◆ Given task ◆
Set out all of these lines as a numbered list, skipping any blank ones.

◆ Extracted records ◆
....
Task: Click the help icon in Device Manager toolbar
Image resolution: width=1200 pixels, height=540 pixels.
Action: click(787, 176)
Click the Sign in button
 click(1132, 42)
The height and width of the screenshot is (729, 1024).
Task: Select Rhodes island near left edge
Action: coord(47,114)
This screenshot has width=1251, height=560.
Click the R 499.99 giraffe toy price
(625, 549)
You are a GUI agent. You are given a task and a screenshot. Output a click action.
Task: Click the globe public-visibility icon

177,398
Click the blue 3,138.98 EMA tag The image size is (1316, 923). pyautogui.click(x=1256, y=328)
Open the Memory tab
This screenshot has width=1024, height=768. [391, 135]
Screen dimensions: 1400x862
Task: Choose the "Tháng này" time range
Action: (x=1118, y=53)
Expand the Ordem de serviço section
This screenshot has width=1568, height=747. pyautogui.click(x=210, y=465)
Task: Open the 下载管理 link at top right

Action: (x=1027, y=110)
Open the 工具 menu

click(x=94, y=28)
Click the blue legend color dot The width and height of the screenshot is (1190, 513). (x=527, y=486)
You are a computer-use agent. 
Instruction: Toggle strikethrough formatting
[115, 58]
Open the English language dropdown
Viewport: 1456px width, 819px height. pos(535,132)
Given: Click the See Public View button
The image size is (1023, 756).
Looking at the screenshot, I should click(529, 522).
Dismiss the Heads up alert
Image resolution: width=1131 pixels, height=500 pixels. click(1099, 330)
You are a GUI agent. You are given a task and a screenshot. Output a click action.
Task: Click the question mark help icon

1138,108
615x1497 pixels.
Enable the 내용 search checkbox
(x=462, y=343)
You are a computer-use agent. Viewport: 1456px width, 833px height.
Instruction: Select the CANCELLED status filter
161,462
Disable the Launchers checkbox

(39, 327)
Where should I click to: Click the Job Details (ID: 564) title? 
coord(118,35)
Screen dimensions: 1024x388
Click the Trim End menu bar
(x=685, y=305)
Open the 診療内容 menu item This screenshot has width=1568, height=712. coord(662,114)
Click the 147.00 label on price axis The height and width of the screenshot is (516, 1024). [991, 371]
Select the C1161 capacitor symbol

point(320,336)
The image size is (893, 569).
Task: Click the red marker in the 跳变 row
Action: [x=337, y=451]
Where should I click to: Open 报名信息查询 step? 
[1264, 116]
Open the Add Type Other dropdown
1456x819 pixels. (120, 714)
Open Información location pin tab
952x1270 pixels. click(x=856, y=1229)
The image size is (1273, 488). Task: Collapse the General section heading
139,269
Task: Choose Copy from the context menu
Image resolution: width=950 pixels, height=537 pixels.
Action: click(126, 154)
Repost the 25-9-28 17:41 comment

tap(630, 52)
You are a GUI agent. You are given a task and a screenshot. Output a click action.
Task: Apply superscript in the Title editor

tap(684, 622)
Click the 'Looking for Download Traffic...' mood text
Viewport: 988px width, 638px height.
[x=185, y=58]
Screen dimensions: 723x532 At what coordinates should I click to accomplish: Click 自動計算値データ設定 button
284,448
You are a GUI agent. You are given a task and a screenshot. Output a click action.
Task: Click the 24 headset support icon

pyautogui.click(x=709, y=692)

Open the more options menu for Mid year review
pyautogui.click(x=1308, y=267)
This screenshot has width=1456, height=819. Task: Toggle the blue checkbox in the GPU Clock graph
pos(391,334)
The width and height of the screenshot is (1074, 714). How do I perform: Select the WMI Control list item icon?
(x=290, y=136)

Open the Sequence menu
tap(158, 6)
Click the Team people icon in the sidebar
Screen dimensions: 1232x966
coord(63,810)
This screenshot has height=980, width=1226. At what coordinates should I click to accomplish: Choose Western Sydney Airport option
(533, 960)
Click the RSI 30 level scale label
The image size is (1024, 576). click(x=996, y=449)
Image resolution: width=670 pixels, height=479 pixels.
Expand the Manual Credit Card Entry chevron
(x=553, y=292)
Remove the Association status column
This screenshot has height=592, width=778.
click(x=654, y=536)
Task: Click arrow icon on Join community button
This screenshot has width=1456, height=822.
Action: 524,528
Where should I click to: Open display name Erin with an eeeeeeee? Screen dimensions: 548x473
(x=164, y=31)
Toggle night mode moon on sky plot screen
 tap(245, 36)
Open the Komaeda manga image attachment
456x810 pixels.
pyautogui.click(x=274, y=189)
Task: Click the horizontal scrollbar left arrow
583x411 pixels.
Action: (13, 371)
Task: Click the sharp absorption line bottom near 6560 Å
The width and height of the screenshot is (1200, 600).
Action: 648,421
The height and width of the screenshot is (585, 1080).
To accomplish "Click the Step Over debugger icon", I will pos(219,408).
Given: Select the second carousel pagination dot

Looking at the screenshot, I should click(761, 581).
....
◆ Solved exercise ◆
1. Task: Click the help icon in Device Manager toolbar
2. Image resolution: width=1200 pixels, height=540 pixels.
3. Action: click(787, 176)
4. Click the Sign in button
5.  click(1132, 42)
6. The height and width of the screenshot is (729, 1024).
7. Task: Select Rhodes island near left edge
8. Action: coord(47,114)
9. This screenshot has width=1251, height=560.
10. Click the R 499.99 giraffe toy price
11. (625, 549)
12. You are a GUI agent. You are given a task and a screenshot. Output a click action.
13. Task: Click the globe public-visibility icon
14. 177,398
15. Click the blue 3,138.98 EMA tag The image size is (1316, 923). pyautogui.click(x=1256, y=328)
16. Open the Memory tab
17. This screenshot has width=1024, height=768. [391, 135]
18. Screen dimensions: 1400x862
19. Task: Choose the "Tháng này" time range
20. Action: (x=1118, y=53)
21. Expand the Ordem de serviço section
22. This screenshot has width=1568, height=747. pyautogui.click(x=210, y=465)
23. Task: Open the 下载管理 link at top right
24. Action: (x=1027, y=110)
25. Open the 工具 menu
26. click(x=94, y=28)
27. Click the blue legend color dot The width and height of the screenshot is (1190, 513). (x=527, y=486)
28. You are a computer-use agent. 
29. Instruction: Toggle strikethrough formatting
30. [115, 58]
31. Open the English language dropdown
32. Viewport: 1456px width, 819px height. pos(535,132)
33. Given: Click the See Public View button
34. The image size is (1023, 756).
35. Looking at the screenshot, I should click(529, 522).
36. Dismiss the Heads up alert
37. Image resolution: width=1131 pixels, height=500 pixels. click(1099, 330)
38. You are a GUI agent. You are given a task and a screenshot. Output a click action.
39. Task: Click the question mark help icon
40. 1138,108
41. 615x1497 pixels.
42. Enable the 내용 search checkbox
43. (x=462, y=343)
44. You are a computer-use agent. Viewport: 1456px width, 833px height.
45. Instruction: Select the CANCELLED status filter
46. 161,462
47. Disable the Launchers checkbox
48. (39, 327)
49. Where should I click to: Click the Job Details (ID: 564) title? 
50. coord(118,35)
51. Screen dimensions: 1024x388
52. Click the Trim End menu bar
53. (x=685, y=305)
54. Open the 診療内容 menu item This screenshot has width=1568, height=712. coord(662,114)
55. Click the 147.00 label on price axis The height and width of the screenshot is (516, 1024). [991, 371]
56. Select the C1161 capacitor symbol
57. point(320,336)
58. The image size is (893, 569).
59. Task: Click the red marker in the 跳变 row
60. Action: [x=337, y=451]
61. Where should I click to: Open 报名信息查询 step? 
62. [1264, 116]
63. Open the Add Type Other dropdown
64. 1456x819 pixels. (120, 714)
65. Open Información location pin tab
66. 952x1270 pixels. click(x=856, y=1229)
67. The image size is (1273, 488). Task: Collapse the General section heading
68. 139,269
69. Task: Choose Copy from the context menu
70. Image resolution: width=950 pixels, height=537 pixels.
71. Action: click(126, 154)
72. Repost the 25-9-28 17:41 comment
73. tap(630, 52)
74. You are a GUI agent. You are given a task and a screenshot. Output a click action.
75. Task: Apply superscript in the Title editor
76. tap(684, 622)
77. Click the 'Looking for Download Traffic...' mood text
78. Viewport: 988px width, 638px height.
79. [x=185, y=58]
80. Screen dimensions: 723x532 At what coordinates should I click to accomplish: Click 自動計算値データ設定 button
81. 284,448
82. You are a GUI agent. You are given a task and a screenshot. Output a click action.
83. Task: Click the 24 headset support icon
84. pyautogui.click(x=709, y=692)
85. Open the more options menu for Mid year review
86. pyautogui.click(x=1308, y=267)
87. This screenshot has width=1456, height=819. Task: Toggle the blue checkbox in the GPU Clock graph
88. pos(391,334)
89. The width and height of the screenshot is (1074, 714). How do I perform: Select the WMI Control list item icon?
90. (x=290, y=136)
91. Open the Sequence menu
92. tap(158, 6)
93. Click the Team people icon in the sidebar
94. Screen dimensions: 1232x966
95. coord(63,810)
96. This screenshot has height=980, width=1226. At what coordinates should I click to accomplish: Choose Western Sydney Airport option
97. (533, 960)
98. Click the RSI 30 level scale label
99. The image size is (1024, 576). click(x=996, y=449)
100. Image resolution: width=670 pixels, height=479 pixels.
101. Expand the Manual Credit Card Entry chevron
102. (x=553, y=292)
103. Remove the Association status column
104. This screenshot has height=592, width=778.
105. click(x=654, y=536)
106. Task: Click arrow icon on Join community button
107. This screenshot has width=1456, height=822.
108. Action: 524,528
109. Where should I click to: Open display name Erin with an eeeeeeee? Screen dimensions: 548x473
110. (x=164, y=31)
111. Toggle night mode moon on sky plot screen
112.  tap(245, 36)
113. Open the Komaeda manga image attachment
114. 456x810 pixels.
115. pyautogui.click(x=274, y=189)
116. Task: Click the horizontal scrollbar left arrow
117. 583x411 pixels.
118. Action: (13, 371)
119. Task: Click the sharp absorption line bottom near 6560 Å
120. The width and height of the screenshot is (1200, 600).
121. Action: 648,421
122. The height and width of the screenshot is (585, 1080).
123. To accomplish "Click the Step Over debugger icon", I will pos(219,408).
124. Given: Select the second carousel pagination dot
125. Looking at the screenshot, I should click(761, 581).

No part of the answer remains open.